Tap this enterprising spa owner’s strategies to launch your own business.
Sandy Tsangaroulis embodies the successful immigrant entrepreneur. Any time an opportunity presented itself to her, she grabbed it with open hands and used it to open the door to the next one. As a result of her hard work and courage, she now runs the thriving Spa at Bedminster in New Jersey, living her dream of American entrepreneurship.
Here are some of the key lessons I took away from her story. I’m certain you’ll discover some smart strategies that will help you in your own entrepreneurial endeavors in the U.S.
Use contacts from your home country to open doors for you.
Tsangaroulis was able to get an appointment with Christine Valmy through a letter of introduction from a mutual contact in Greece. Given her limited English at the time and lack of experience in New York, it might otherwise have been hard to make a case for herself to a potential employer.
Step out of your comfort zone.
Rather take a job within her own ethnic community, where she knew the language, customs and had contacts, Tsangaroulis pushed herself to learn English so she could take advantage of opportunities in the “mainstream” American job market.
Just do it.
Tsangaroulis could have easily come up with excuses not to apply for her first job, but instead she pushed herself to walk into Christine Valmy’s spa, meet with the owner and persuade her to give her a chance.

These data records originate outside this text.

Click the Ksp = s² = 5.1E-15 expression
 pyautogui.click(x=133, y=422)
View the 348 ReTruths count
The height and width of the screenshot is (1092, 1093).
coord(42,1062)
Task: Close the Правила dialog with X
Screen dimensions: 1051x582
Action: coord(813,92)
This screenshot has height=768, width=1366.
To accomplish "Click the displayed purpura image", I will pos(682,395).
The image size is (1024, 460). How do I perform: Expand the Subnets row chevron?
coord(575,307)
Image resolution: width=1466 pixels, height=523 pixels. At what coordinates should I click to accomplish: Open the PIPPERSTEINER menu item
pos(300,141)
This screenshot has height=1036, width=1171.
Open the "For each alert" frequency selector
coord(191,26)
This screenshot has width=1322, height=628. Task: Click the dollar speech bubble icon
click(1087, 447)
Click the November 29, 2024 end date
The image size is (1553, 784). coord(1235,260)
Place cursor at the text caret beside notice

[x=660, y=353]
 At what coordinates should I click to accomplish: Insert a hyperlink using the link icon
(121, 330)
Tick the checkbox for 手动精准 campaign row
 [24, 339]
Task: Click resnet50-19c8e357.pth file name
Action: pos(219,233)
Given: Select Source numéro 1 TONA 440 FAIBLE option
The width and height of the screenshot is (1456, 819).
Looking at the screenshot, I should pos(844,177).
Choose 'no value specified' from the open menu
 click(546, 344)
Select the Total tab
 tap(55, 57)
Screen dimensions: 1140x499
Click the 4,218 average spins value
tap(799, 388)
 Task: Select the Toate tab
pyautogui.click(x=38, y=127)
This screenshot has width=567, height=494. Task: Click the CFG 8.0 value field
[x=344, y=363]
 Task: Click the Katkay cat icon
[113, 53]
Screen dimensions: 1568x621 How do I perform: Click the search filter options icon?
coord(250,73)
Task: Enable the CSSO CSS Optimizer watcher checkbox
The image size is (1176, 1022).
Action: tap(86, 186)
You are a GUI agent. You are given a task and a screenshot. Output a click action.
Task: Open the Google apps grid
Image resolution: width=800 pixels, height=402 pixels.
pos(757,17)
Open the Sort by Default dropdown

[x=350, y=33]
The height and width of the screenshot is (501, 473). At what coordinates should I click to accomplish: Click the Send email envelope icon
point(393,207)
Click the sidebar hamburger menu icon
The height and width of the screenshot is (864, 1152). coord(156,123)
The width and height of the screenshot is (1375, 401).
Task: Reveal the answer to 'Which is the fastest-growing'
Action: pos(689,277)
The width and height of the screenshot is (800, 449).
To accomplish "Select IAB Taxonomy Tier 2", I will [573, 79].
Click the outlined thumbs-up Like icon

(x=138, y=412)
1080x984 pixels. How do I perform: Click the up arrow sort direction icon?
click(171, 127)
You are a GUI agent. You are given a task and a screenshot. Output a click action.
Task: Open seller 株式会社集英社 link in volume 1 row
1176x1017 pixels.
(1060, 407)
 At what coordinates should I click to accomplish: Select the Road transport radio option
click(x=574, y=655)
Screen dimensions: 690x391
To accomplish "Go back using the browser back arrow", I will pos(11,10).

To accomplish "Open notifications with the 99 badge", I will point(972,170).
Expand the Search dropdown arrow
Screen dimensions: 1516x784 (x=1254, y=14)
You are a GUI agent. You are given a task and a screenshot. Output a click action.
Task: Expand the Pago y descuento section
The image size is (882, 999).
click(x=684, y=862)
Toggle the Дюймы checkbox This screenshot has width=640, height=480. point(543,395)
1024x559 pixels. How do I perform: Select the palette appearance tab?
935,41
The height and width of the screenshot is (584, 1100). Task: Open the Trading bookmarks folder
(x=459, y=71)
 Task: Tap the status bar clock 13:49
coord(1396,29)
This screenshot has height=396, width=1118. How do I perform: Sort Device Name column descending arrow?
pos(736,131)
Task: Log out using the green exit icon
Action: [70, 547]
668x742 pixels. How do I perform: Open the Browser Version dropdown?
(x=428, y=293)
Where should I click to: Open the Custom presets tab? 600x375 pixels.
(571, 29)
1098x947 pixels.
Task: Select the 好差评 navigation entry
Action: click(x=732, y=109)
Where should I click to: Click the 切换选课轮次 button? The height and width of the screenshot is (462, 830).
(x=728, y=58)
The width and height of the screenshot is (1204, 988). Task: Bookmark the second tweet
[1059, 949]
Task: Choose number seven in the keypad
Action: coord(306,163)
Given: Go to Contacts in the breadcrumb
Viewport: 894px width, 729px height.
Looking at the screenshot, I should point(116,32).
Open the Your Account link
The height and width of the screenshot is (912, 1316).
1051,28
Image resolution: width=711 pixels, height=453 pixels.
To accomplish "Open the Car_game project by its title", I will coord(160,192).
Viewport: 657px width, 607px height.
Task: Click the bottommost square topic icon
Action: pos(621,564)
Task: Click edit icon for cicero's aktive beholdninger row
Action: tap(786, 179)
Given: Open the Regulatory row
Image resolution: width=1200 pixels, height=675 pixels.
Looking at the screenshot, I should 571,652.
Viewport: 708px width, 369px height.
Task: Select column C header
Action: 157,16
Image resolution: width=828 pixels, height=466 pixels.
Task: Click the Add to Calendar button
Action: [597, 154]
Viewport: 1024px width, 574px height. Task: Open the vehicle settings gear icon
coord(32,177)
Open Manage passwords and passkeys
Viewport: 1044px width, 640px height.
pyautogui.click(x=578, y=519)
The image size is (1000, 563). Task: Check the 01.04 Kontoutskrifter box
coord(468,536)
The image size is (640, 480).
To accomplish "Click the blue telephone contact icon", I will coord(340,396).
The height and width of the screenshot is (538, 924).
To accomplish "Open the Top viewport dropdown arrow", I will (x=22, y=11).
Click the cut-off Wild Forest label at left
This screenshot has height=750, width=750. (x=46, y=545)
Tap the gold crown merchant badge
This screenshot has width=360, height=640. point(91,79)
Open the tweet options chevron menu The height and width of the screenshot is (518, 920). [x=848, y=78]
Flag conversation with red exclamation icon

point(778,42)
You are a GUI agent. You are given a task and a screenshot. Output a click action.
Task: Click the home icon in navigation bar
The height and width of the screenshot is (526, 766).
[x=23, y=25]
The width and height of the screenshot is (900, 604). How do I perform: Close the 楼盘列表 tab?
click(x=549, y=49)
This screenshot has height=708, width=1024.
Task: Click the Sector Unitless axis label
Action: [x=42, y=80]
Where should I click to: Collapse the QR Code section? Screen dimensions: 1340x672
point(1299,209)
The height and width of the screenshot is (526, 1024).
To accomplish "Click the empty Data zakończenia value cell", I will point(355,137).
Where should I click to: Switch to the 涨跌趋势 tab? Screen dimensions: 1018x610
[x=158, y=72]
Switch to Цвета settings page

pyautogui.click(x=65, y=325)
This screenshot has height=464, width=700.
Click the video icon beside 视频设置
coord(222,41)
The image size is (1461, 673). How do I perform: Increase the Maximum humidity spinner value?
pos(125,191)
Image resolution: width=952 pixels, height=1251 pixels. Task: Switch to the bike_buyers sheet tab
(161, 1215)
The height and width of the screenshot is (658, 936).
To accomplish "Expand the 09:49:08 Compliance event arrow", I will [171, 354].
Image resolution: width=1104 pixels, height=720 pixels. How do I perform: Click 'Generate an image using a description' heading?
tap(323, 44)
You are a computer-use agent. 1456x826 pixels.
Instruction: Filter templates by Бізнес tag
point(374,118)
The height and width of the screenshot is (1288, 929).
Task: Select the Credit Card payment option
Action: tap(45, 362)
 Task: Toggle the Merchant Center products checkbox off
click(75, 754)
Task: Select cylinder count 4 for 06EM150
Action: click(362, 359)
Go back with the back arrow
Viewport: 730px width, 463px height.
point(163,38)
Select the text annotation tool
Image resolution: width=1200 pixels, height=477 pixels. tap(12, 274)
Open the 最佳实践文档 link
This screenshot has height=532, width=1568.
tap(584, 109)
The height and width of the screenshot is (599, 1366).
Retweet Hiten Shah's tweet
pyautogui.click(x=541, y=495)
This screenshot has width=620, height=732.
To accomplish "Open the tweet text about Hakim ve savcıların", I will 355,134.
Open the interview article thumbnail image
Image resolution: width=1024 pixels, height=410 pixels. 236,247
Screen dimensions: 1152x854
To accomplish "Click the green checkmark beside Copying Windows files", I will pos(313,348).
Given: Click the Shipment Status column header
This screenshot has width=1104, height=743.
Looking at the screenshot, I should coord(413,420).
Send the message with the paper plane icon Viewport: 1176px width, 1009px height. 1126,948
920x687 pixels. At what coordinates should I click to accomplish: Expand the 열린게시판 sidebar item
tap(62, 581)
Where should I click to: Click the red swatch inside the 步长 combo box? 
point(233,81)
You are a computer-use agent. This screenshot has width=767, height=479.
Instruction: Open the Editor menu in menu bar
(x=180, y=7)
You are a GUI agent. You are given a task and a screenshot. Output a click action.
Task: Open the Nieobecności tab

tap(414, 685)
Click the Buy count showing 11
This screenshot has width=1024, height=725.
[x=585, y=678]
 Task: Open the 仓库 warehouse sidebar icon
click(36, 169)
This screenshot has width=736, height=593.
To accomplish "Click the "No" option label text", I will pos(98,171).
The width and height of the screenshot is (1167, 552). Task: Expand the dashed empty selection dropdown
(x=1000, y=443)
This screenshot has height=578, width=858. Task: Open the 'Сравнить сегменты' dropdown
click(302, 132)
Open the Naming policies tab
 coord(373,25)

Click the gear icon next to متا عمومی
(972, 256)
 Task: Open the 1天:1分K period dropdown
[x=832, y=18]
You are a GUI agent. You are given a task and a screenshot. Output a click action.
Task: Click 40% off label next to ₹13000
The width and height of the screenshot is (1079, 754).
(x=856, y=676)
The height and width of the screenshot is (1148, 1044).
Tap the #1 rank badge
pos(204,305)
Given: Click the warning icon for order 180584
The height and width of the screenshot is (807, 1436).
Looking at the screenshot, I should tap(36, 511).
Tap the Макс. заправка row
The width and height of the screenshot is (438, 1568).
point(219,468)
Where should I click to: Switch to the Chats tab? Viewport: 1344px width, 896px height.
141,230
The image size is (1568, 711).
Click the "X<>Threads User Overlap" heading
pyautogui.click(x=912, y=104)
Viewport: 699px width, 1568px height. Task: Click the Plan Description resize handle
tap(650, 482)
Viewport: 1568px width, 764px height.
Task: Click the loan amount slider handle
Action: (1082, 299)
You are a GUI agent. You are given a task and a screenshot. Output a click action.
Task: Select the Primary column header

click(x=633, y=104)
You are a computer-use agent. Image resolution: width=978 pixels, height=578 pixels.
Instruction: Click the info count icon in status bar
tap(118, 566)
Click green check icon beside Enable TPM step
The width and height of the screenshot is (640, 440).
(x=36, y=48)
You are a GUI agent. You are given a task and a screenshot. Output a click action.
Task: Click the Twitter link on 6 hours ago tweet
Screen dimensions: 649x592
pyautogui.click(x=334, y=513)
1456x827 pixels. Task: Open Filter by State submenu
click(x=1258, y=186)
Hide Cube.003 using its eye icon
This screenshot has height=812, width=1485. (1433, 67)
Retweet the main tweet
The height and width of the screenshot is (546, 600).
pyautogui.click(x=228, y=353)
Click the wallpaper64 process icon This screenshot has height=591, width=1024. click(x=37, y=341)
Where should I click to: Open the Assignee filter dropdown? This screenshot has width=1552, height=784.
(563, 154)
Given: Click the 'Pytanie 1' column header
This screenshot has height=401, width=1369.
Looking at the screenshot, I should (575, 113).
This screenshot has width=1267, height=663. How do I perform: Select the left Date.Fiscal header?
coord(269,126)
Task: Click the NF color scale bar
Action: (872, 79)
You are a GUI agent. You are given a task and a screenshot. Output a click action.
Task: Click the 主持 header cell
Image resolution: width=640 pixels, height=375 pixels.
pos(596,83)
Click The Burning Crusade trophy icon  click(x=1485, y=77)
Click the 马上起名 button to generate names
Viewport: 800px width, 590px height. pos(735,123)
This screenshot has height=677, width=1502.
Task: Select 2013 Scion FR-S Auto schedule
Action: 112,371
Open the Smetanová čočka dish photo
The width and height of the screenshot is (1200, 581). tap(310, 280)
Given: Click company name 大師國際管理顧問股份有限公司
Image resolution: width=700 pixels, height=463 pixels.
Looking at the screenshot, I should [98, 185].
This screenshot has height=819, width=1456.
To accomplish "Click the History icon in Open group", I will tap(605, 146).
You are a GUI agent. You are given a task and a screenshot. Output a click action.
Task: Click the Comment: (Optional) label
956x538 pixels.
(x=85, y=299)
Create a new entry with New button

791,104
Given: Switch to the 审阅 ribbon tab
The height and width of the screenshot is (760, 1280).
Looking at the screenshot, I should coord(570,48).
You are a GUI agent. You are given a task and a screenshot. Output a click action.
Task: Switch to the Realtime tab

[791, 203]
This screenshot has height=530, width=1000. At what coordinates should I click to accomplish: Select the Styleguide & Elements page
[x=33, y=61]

Optimize every opportunity.
Through an all-out effort to learn enough English to make sales during her try out week at Valmy’s spa, Tsangaroulis got hired. Throughout her time at Christine Valmy, Tsangaroulis went beyond and further than her employer asked. Resulting in promotions, sponsorship for a green card and ultimately citizenship.
Use your foreignness to your advantage.
Look for gaps in the marketplace that you can fill with a product or service from your home country or culture. Tsangaroulis saw an opportunity to build a European-style spa that focused exclusively on skincare – American salons at the time, treated skincare as an afterthought.